In [1]:
# code written in py_3.0

import pandas as pd
import numpy as np

Load HAM training data - i.e., tweets about the product


In [2]:
# find path to your Mandrill.xlsx
df_ham = pd.read_excel(open('C:/Users/craigrshenton/Desktop/Dropbox/excel_data_sci/ch03/Mandrill.xlsx','rb'), sheetname=0)
df_ham = df_ham.iloc[0:, 0:1]
df_ham.head() # use .head() to just show top 5 results


Out[2]:
Tweet
0 [blog] Using Nullmailer and Mandrill for your ...
1 [blog] Using Postfix and free Mandrill email s...
2 @aalbertson There are several reasons emails g...
3 @adrienneleigh I just switched it over to Mand...
4 @ankeshk +1 to @mailchimp We use MailChimp for...

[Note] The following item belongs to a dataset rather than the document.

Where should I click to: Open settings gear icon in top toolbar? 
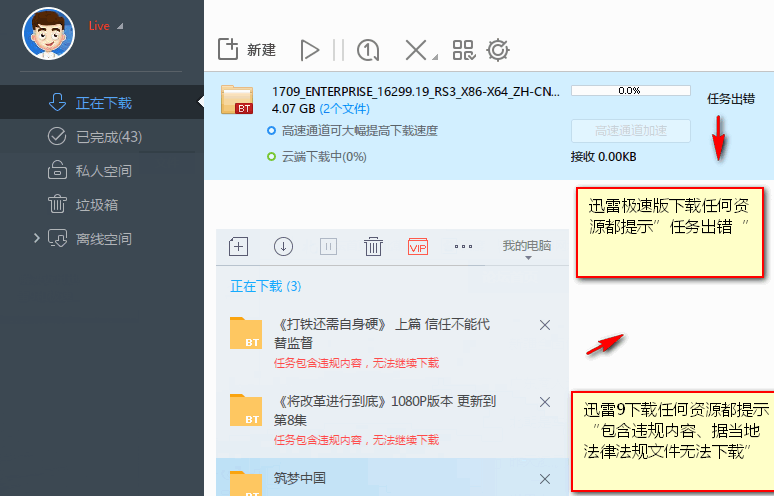click(497, 50)
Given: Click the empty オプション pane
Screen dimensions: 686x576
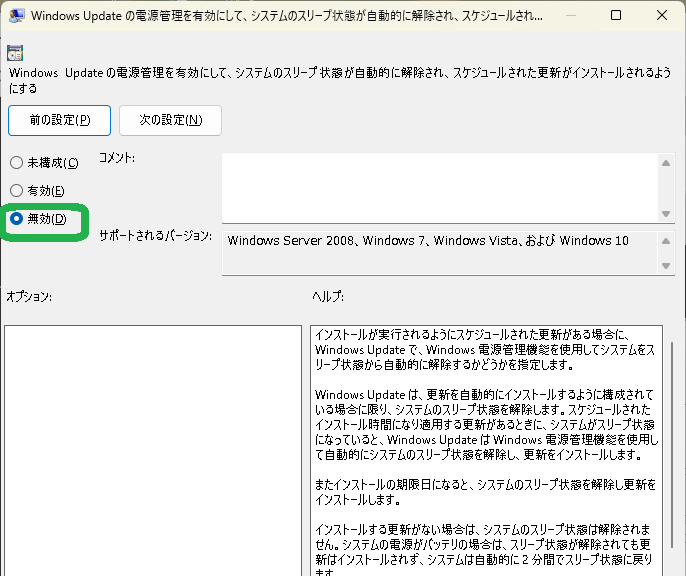Looking at the screenshot, I should (152, 450).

Load SPAM training data - i.e., tweets NOT about the product


In [3]:
df_spam = pd.read_excel(open('C:/Users/craigrshenton/Desktop/Dropbox/excel_data_sci/ch03/Mandrill.xlsx','rb'), sheetname=1)
df_spam = df_spam.iloc[0:, 0:1]
df_spam.head()


Out[3]:
Tweet
0 ¿En donde esta su remontada Mandrill?
1 .@Katie_PhD Alternate, 'reproachful mandrill' ...
2 .@theophani can i get "drill" in there? it wou...
3 “@ChrisJBoyland: Baby Mandrill Paignton Zoo 29...
4 “@MISSMYA #NameAnAmazingBand MANDRILL!” Mint C...

Install Natural Language Toolkit: http://www.nltk.org/install.html. You may also need to download nltk's dictionaries


In [4]:
# python -m nltk.downloader punkt

In [5]:
from nltk.tokenize import word_tokenize
 
test = df_ham.Tweet[0]
print(word_tokenize(test))


['[', 'blog', ']', 'Using', 'Nullmailer', 'and', 'Mandrill', 'for', 'your', 'Ubuntu', 'Linux', 'server', 'outboud', 'mail', ':', 'http', ':', '//bit.ly/ZjHOk7', '#', 'plone']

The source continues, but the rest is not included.